[Stored data entries]

━━━━━━━━━━

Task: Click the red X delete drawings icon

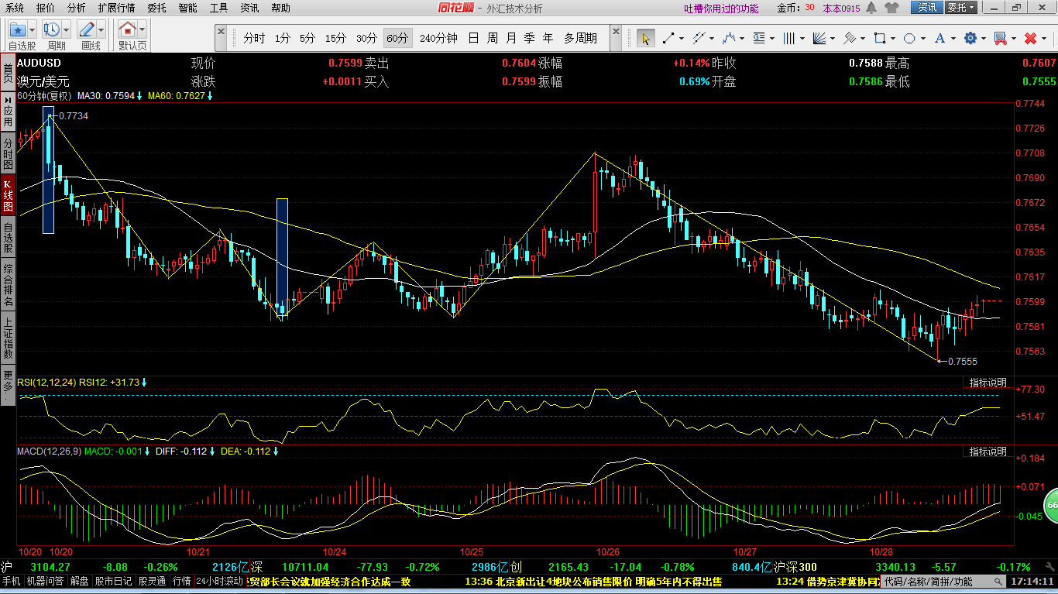Action: [1030, 38]
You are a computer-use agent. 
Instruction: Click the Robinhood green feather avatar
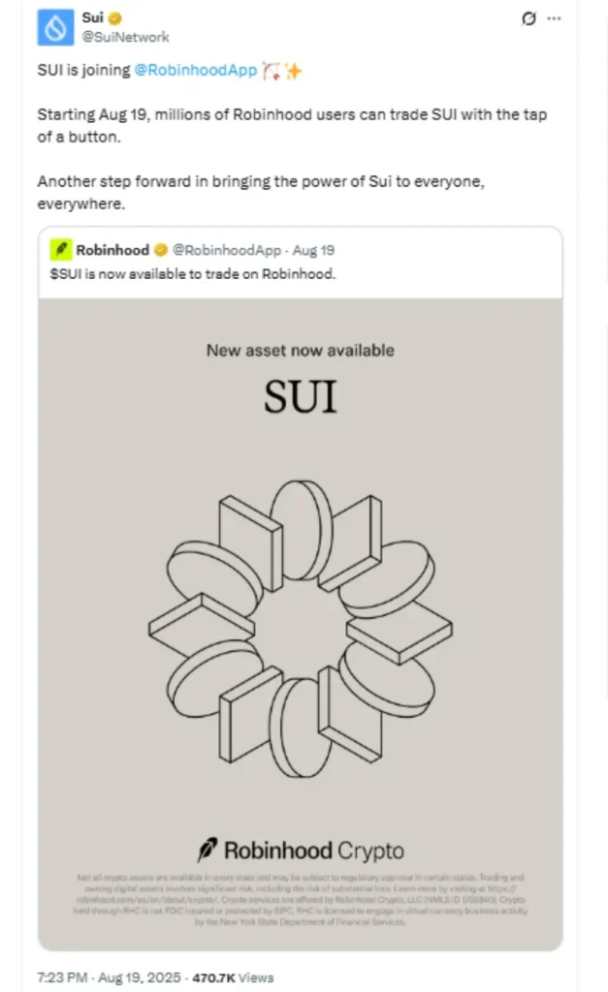click(61, 250)
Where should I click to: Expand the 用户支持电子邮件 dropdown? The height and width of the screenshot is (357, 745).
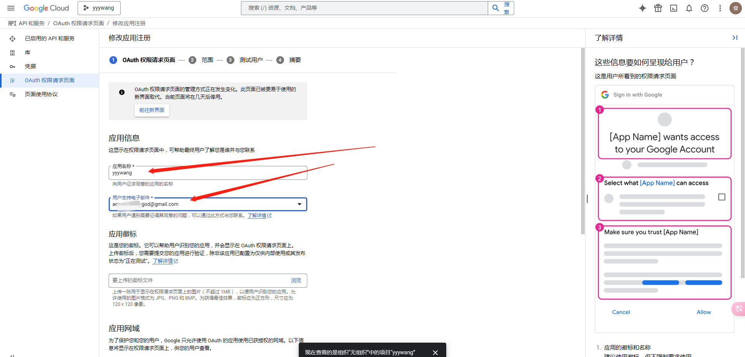[299, 204]
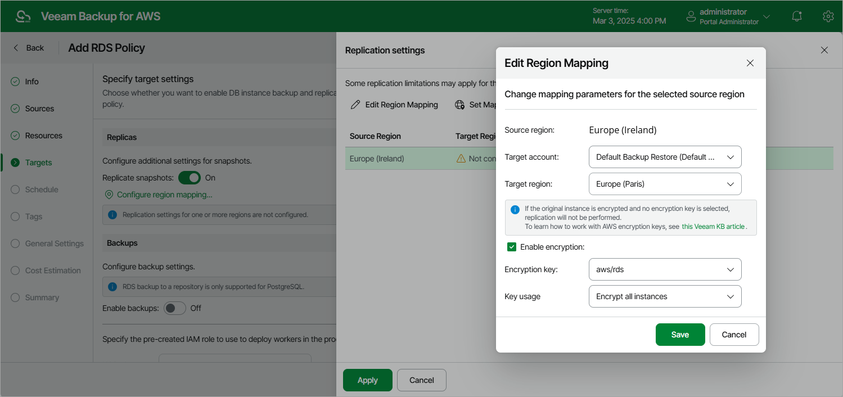
Task: Go to the Sources wizard step
Action: click(39, 109)
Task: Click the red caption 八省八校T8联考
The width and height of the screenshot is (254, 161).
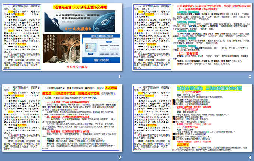Action: click(77, 66)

━━━━━━━━━━

Problem details: Retype the data above verbatim, minus images.

Written answer:
Task: Click the red X delete drawings icon

Action: [1030, 38]
You are a computer-use agent. 
Instruction: Click the Robinhood green feather avatar
click(61, 250)
Where should I click to: Expand the 用户支持电子邮件 dropdown? The height and width of the screenshot is (357, 745).
[299, 204]
Task: Go to the Sources wizard step
Action: click(39, 109)
Task: Click the red caption 八省八校T8联考
The width and height of the screenshot is (254, 161).
Action: click(77, 66)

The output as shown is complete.